A defesa do ex-presidente Lula entregou no dia 20 de fevereiro o embargo de declaração contra o acórdão do Tribunal Regional Federal da 4ª Região (TRF-4). Por meio do recurso, a defesa questionou obscuridades nos votos dos desembargadores da Corte de apelação da Operação Lava Jato, que por 3 a 0 aumentaram a pena do petista por corrupção e lavagem de dinheiro em 24 de janeiro.

A defesa apontou omissões, obscuridades ou contradições no mérito do acórdão. Os advogados indicaram ainda omissões nas preliminares do julgamento.

Em parecer entregue à Corte, a Procuradoria se manifestou pelo parcial provimento do recurso, reconhecendo dois erros materiais, mas rejeitou as 38 omissões, 16 contradições e cinco obscuridades apontadas pela defesa.

Julgamento no STJ

O Superior Tribunal de Justiça (STJ) julgará nesta terça-feira (6) o pedido de habeas corpus do ex-presidente Lula, condenado em segunda instância e que corre o risco de ter a prisão decretada após o julgamento dos recursos no TRF-4.
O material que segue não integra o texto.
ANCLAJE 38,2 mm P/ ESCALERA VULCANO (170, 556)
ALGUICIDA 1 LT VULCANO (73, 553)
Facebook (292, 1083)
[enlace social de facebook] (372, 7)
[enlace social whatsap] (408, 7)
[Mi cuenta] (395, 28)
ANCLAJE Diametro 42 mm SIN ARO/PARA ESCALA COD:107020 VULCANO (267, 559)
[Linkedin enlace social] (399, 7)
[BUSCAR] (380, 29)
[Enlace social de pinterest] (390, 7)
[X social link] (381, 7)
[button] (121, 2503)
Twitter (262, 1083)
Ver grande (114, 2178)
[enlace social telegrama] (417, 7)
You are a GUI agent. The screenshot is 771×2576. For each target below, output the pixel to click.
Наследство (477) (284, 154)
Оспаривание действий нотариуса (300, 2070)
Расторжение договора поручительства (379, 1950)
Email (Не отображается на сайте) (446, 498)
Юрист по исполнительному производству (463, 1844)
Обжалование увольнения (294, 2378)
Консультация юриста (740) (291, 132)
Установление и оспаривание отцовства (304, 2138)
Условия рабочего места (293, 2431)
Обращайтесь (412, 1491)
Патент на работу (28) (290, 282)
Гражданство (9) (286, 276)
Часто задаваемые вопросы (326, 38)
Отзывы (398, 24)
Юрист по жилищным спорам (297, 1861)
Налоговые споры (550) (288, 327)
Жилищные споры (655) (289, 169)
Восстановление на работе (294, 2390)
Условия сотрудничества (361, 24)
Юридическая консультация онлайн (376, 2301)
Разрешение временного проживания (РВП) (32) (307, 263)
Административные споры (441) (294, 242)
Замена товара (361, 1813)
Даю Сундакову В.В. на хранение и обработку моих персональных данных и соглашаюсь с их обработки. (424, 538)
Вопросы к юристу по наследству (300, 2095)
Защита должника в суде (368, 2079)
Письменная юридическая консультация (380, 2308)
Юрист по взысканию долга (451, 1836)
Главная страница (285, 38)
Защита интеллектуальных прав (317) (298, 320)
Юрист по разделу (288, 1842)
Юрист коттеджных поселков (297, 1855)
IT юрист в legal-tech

Em janeiro, Lula foi condenado a 12 anos e um mês de prisão em regime inicialmente fechado, por corrupção passiva e lavagem de dinheiro no processo do tríplex do Guarujá (SP), em que ele foi beneficiado pela construtora OAS. No julgamento no TRF-4, os desembargadores decidiram que a pena deverá ser cumprida quando não houver mais possibilidade de recurso na Corte. Isso deve ocorrer ainda neste mês de março. 

Em 30 de janeiro, um pedido de liminar (decisão temporária) foi negado pelo vice-presidente do STJ, Humberto Martins. Agora a turma deve julgar o mérito do habeas corpus.

Ao negar o pedido de liminar de defesa de Lula, Humberto Martins justificou que o Supremo Tribunal Federal (STF) já admitiu a execução de pena após condenação em segunda instância, levando em conta que recursos a tribunais superiores não podem rediscutir os fatos julgados na primeira e segunda instância.

"É possível a execução provisória de acórdão penal condenatório proferido em grau recursal, mesmo que sujeito a recurso especial ou extraordinário, não havendo falar-se em violação do princípio constitucional da presunção de inocência", explicou o ministro na decisão.

Este também deverá ser o entendimento da Turma, negando o habeas corpus preventivo de Lula.

No STF

Antes do julgamento de mérito do pedido pelo STJ, a defesa de Lula também já apresentou o mesmo argumento ao Supremo Tribunal Federal.

O ministro Luiz Edson Fachin negou a liminar e submeteu a decisão final sobre o caso ao plenário do STF, formado por ele e outros dez ministros. Ainda não há data para o julgamento.

A presidente do STF, ministra Cármen Lúcia, tem afirmado que essa situação já está resolvida pela corte, que no ano passado decidiu que a prisão deveria ocorrer ao fim dos recursos na segunda instância.